Below are some entries. Return exactly the lines from the one with "This screenshot has height=281, width=476." through the final line, leaving out any pictures.

Data for this exercise:
----

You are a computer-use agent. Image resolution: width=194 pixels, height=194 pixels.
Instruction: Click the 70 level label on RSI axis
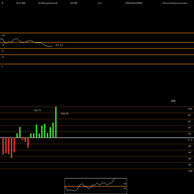(3, 45)
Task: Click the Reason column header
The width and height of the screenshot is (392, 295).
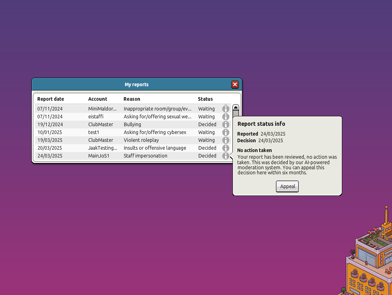Action: pos(132,99)
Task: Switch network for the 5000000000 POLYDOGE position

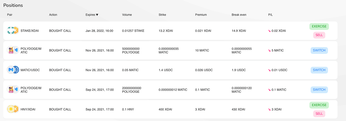Action: (319, 50)
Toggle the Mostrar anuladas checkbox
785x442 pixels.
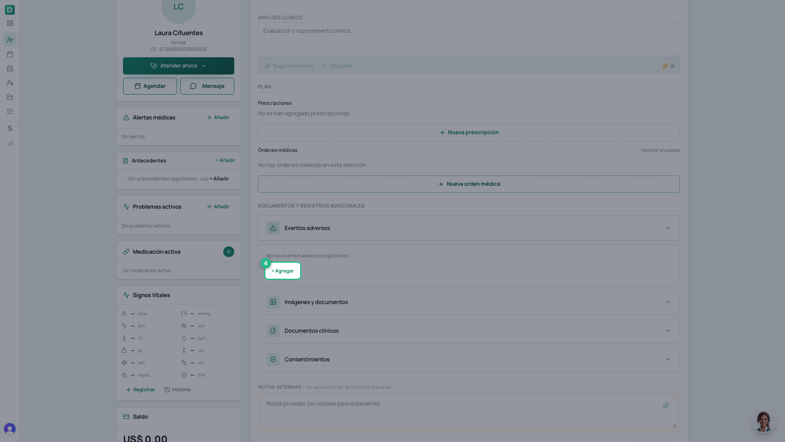pos(633,150)
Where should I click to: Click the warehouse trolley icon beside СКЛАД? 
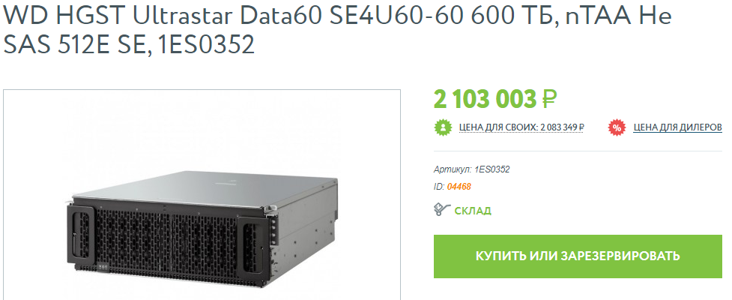(x=441, y=210)
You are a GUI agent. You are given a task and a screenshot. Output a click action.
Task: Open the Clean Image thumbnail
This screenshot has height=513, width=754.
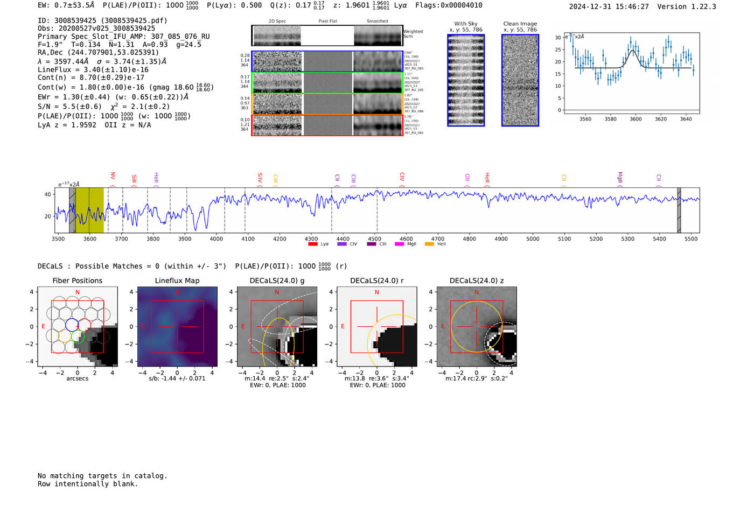[x=520, y=80]
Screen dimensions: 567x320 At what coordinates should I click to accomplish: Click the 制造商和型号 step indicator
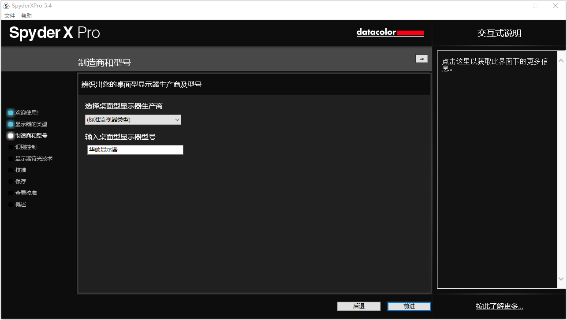[11, 136]
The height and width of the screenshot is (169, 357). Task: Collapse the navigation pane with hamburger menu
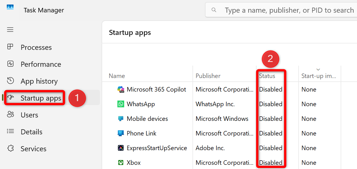[10, 30]
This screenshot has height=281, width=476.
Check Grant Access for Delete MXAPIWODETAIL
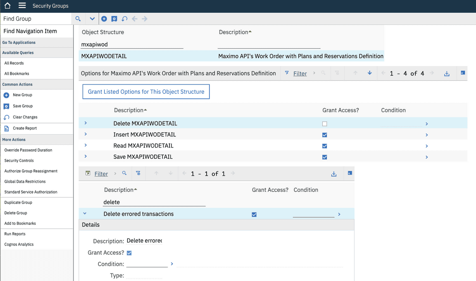(325, 123)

----

Result:
This screenshot has height=281, width=476.
Check Grant Access for Delete MXAPIWODETAIL
(325, 123)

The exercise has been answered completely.